Some time ago I decided that since I like Romantic-era music, and I like jazz, and blues, it would be unreasonable to maintain a prejudice against all rock music and that doing so was a sort of of posturing that I hate anyway. Also, it is such an important influence on and expression of contemporary culture that it would be unreasonable to ignore it. So after a while of trying to find out what the "best" rock was to form my opinions of, and realizing that building a collection would be expensive and might just result in too narrow a selection, I found some radio stations that promised the "best" and let them give me a selection.
Since hearing my experiences of listening to - rather than just hearing - rock for the first time might be amusing to people who consider it "normal" music much in the way I, a twenty-something American, was so terribly amused by Bill Bryson's book about coming back to America after twenty years of living in Britain, except that I can't be expected to be as funny as Bill Bryson.
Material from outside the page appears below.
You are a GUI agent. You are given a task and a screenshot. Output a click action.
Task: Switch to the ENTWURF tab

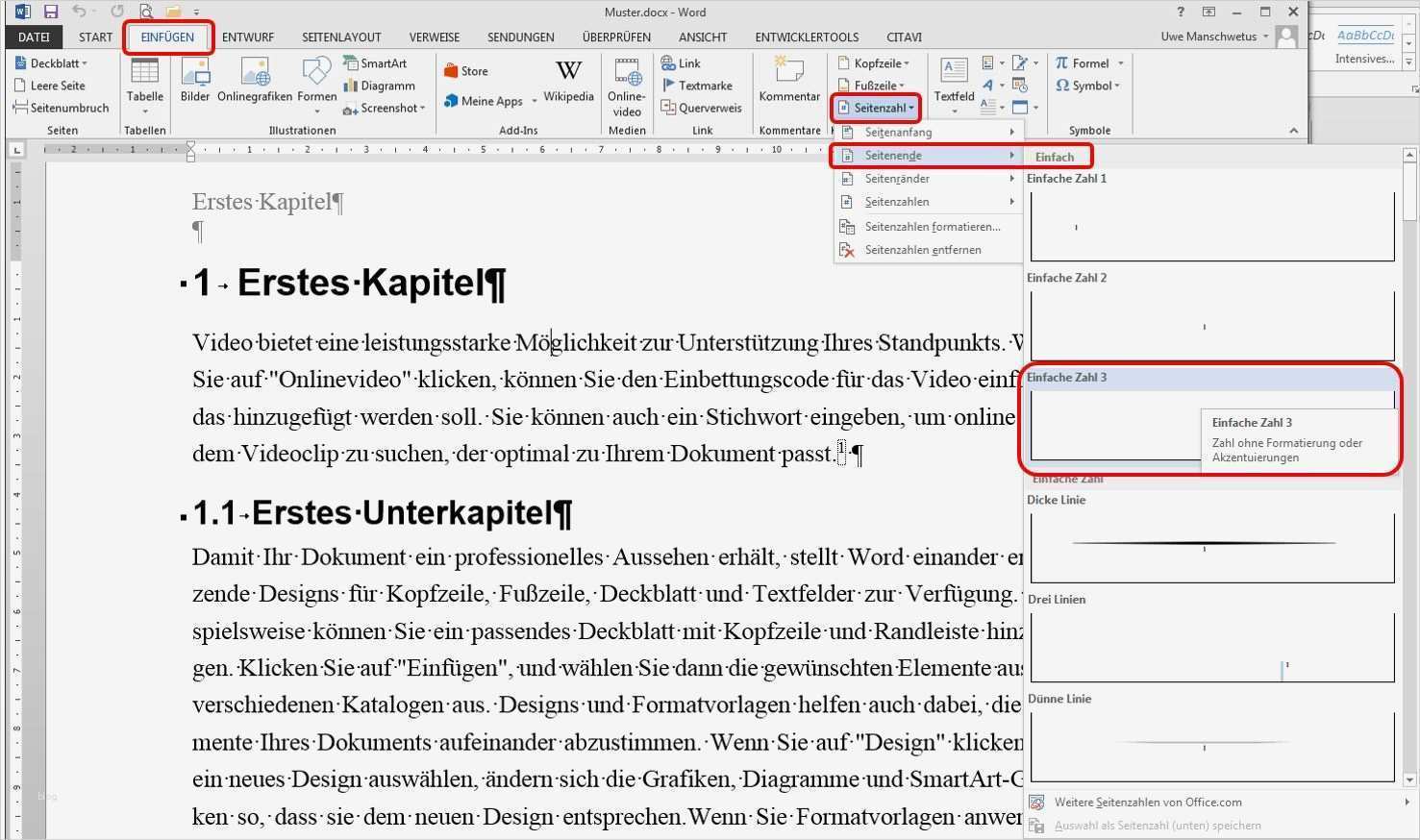(x=247, y=37)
So if you see posts about a song "everyone" knows that sound like it's being written by someone who's heard it for the first time, this is the context for that.

Thomas, I know how you feel. When I was growing up there was almost exclusively country music in the house. Every once in awhile now I'll be out with friends, comment on a new (to me) song that's playing on the radio or at a store, and they'll stare at me and say, "Yeah Mike, that is a good song. Everyone thought so when it came out in 1993."